Mais si l’histoire reste sympathique malgré une maniabilité exigeante et souvent frustrante, le seuil de tolérance dépendra des joueurs, de leur connaissance avec la saga, mais également de leurs attentes vis-à-vis du soft, qui reste un petit jeu développé par un petit studio et vendu 20 euros. Pour ce prix, n’attendez pas non plus une durée de vie exemplaire, le soft se fait malgré des moments bien hard plus courts que les précédents, avec une durée de vie entre 7 et 9 heures. Plutôt honnête malgré tout.

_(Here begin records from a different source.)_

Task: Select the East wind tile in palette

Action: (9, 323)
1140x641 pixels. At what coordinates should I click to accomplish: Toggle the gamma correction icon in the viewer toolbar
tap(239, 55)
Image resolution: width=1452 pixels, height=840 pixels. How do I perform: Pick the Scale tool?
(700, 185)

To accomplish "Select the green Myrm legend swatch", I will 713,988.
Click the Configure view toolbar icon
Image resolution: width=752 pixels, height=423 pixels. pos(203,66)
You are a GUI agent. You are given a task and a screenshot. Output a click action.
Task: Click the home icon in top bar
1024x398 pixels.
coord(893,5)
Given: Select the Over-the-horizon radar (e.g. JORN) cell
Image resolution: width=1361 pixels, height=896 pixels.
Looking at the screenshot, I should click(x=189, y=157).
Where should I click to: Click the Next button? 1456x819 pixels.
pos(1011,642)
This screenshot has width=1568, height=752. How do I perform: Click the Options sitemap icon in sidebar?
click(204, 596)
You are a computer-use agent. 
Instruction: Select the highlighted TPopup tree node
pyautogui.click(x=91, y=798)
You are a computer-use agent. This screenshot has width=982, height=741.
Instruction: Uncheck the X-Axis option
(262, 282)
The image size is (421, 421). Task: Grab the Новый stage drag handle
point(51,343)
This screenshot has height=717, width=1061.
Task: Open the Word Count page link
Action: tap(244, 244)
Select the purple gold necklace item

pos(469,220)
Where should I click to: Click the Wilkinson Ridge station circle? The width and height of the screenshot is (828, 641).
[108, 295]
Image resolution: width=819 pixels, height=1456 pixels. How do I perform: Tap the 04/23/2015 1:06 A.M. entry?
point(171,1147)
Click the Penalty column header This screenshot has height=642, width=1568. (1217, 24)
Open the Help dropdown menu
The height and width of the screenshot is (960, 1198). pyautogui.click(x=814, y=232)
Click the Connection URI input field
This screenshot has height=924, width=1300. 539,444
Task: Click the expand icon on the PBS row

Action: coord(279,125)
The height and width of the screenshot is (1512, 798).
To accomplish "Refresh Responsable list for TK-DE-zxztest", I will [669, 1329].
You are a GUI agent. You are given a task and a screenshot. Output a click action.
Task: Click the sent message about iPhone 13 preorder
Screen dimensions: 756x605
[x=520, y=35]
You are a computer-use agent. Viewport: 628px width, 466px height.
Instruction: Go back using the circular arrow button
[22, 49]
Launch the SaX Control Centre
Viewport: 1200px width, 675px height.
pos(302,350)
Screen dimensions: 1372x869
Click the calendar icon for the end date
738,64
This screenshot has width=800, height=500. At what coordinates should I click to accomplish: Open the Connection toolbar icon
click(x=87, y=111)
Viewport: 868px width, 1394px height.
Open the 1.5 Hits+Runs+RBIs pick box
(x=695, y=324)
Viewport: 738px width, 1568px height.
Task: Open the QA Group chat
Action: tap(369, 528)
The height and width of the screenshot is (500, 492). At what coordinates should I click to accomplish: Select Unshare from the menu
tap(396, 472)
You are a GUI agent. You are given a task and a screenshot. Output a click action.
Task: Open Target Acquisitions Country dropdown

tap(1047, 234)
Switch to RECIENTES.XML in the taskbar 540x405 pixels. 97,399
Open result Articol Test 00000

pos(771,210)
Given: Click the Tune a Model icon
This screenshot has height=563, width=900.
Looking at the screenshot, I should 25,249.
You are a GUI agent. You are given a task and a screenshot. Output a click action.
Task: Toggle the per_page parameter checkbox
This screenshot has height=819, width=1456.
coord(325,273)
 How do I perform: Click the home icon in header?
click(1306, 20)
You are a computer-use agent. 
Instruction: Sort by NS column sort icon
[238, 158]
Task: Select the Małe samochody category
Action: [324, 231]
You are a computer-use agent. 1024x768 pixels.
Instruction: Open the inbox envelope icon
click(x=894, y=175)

Vous avez compris en tout cas, Fear Effect Sedna va diviser, que ce soit les fans ou le public en général. En fait, on peut même dire facilement que le jeu va se faire descendre par une partie du public, et c’est dommage. D’ailleurs, en parlant de durée de vie, signalons que le jeu a trois fins différentes, vraiment très différentes, mais qui ne nécessitent pas spécialement de jouer d’une manière ou d’une autre, ou de faire des actions spécifiques, mais juste de faire un choix ou un autre vers le final. Si Sushee compte un jour nous fournir une suite, il faudra voir quelle fin sera la « vraie » fin.

Terminons donc en parlons de la qualité sonore du titre, amenant ainsi à sa plus grande qualité, mais également un de ces défauts gênants. Sushee a soigné l’ambiance sonore, puisque le score musical est franchement sympathique, voir même excellent, avec quelques rares reprises de thèmes des précédents jeux (du second en tout cas). Franchement sympathique. Mais malheureusement à côté, on a les doublages du jeu, en anglais intégralement, qui ne sont pas extraordinaires, loin de là. Ils manquent de naturel, sonnent faux la plupart du temps. Et c’est clairement dommage, car les dialogues, s’ils ne sont pas non plus foufou, sont sympathiques et dans le bon ton, les personnages cohérents et respectant ce qui a été fait par le passé. Fear Effect Sedna, c’est ça, un jeu qui souffle le chaud et le froid, mais qui m’aura finalement donné ce que j’attendais de lui. De quoi vraiment attendre le remake du premier… et je l’espère un jour, de sa suite Retro Helix également.

Les plus

Retrouver Fear Effect
Une intrigue sympathique
Les musiques du jeu

Les moins

Quelques pics de difficulté
Un gameplay souvent brouillon
Les doublages, pas top

En bref : Fear Effect Sedna est plein de bonnes intentions, et a quelques bons atouts dans sa poche, mais souffre d’un gameplay approximatif qui va en faire rager certains sur certains passages assez hard. Pour le fan, cela permet en tout cas de retrouver les personnages et de voir leur évolution.